- Exercise
Your answer must be an exact copy of the data, without any pictures.

Extracted data entries:
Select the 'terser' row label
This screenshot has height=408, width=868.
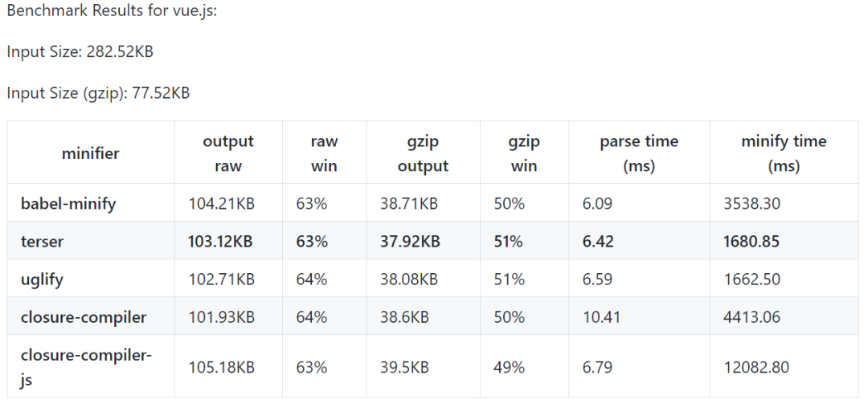click(42, 241)
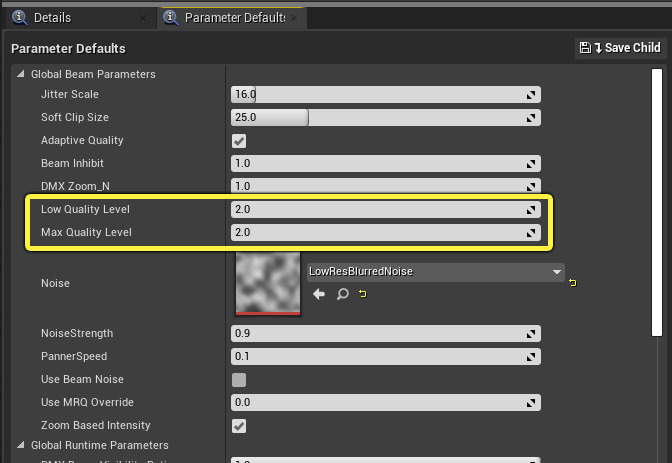Collapse the Global Beam Parameters section
Screen dimensions: 672x463
[22, 74]
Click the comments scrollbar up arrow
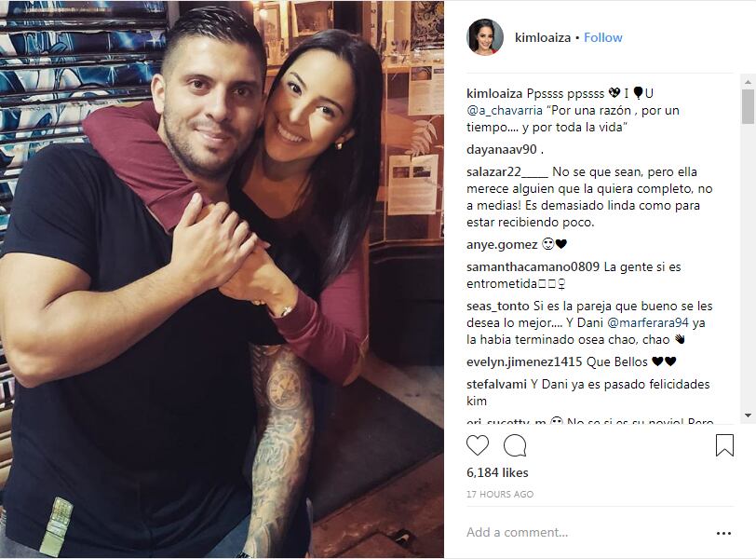The height and width of the screenshot is (559, 756). tap(748, 81)
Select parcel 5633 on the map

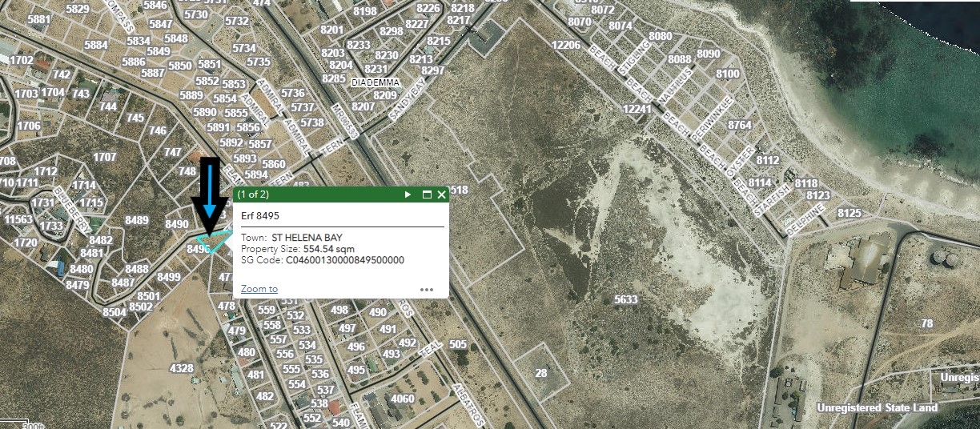click(625, 299)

- Written solution
Select the 'terser' row label
This screenshot has height=408, width=868.
click(42, 241)
Collapse the Global Beam Parameters section
Screen dimensions: 672x463
[22, 74]
Click the comments scrollbar up arrow
The height and width of the screenshot is (559, 756). tap(748, 81)
Select parcel 5633 on the map

click(625, 299)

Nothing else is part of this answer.